BEGIN Data
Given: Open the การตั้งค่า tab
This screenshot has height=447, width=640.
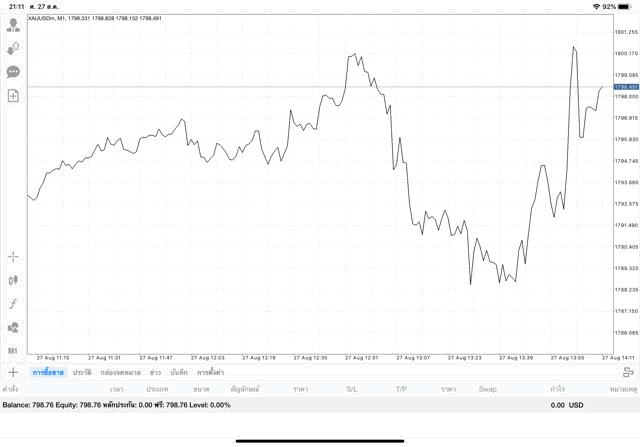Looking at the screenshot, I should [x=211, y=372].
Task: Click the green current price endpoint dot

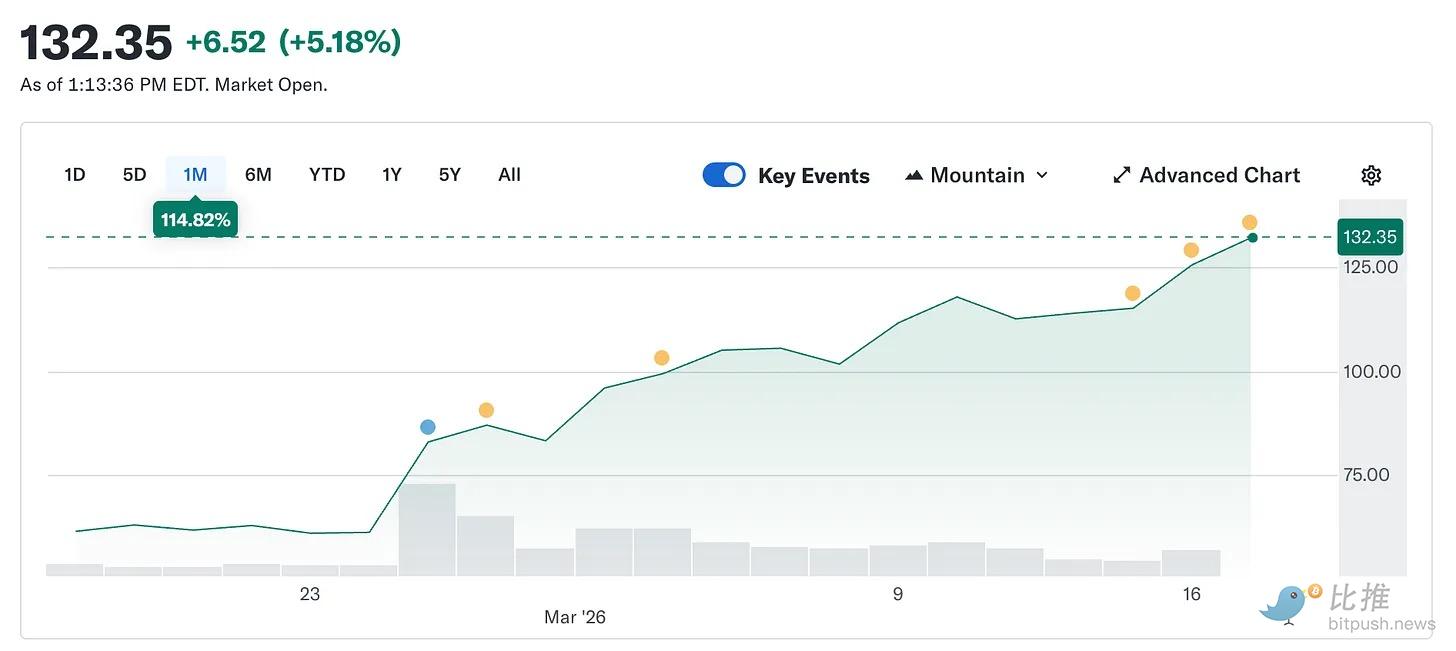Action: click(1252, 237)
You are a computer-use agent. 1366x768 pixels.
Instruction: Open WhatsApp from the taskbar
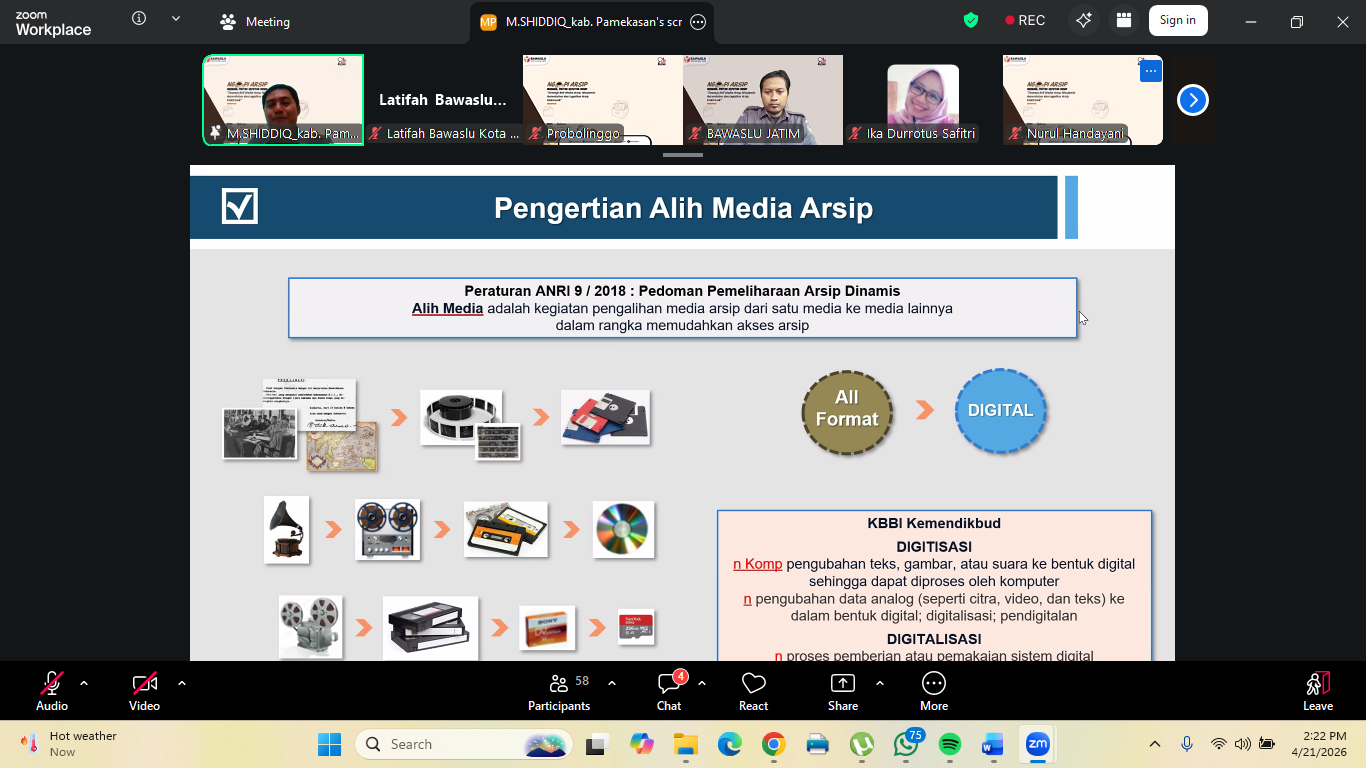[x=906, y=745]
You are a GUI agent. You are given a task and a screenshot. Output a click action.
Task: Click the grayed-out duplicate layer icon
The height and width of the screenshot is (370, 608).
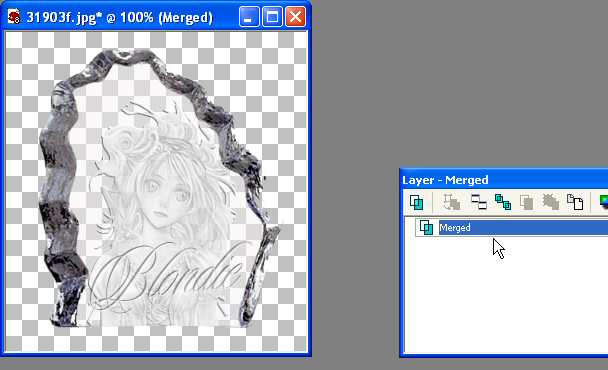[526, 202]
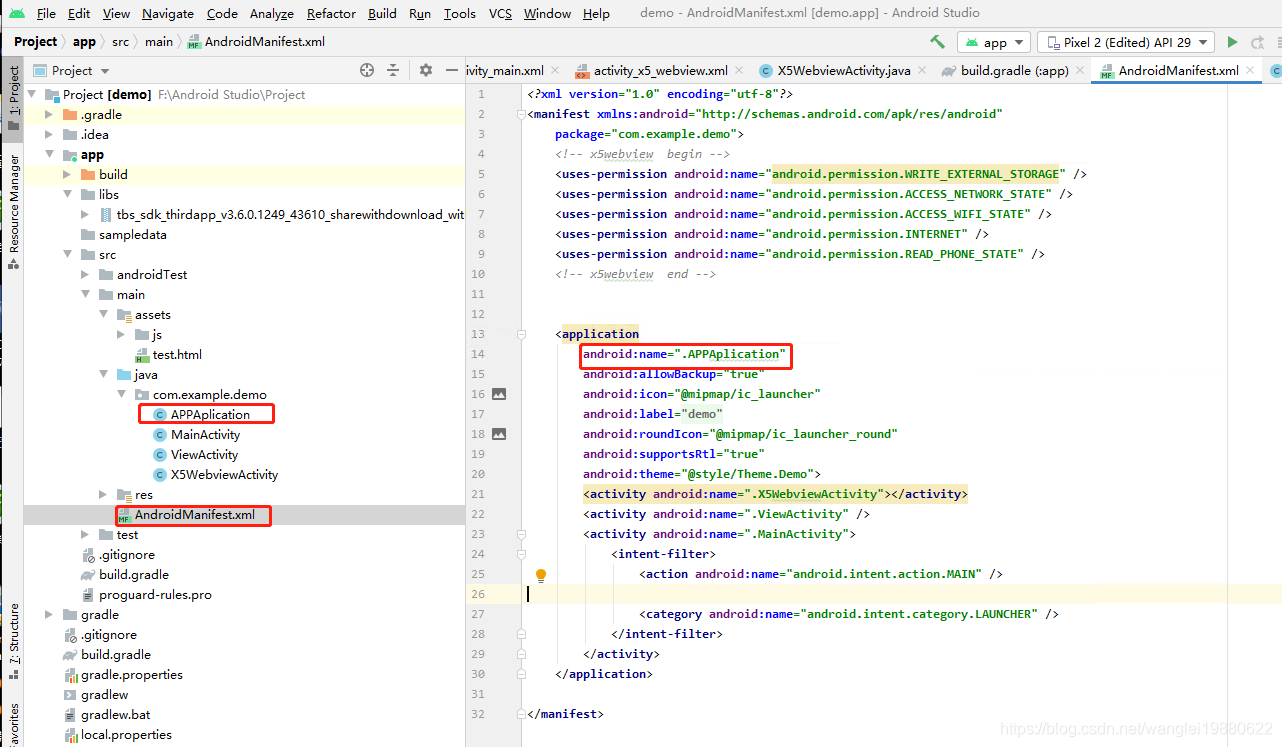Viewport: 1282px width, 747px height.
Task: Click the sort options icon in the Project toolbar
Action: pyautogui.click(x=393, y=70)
END Data
Find each line of the listing that contains the word "Open" and copy it out.

**Solution for this task:**
Given: Open the การตั้งค่า tab
Instruction: Open WhatsApp from the taskbar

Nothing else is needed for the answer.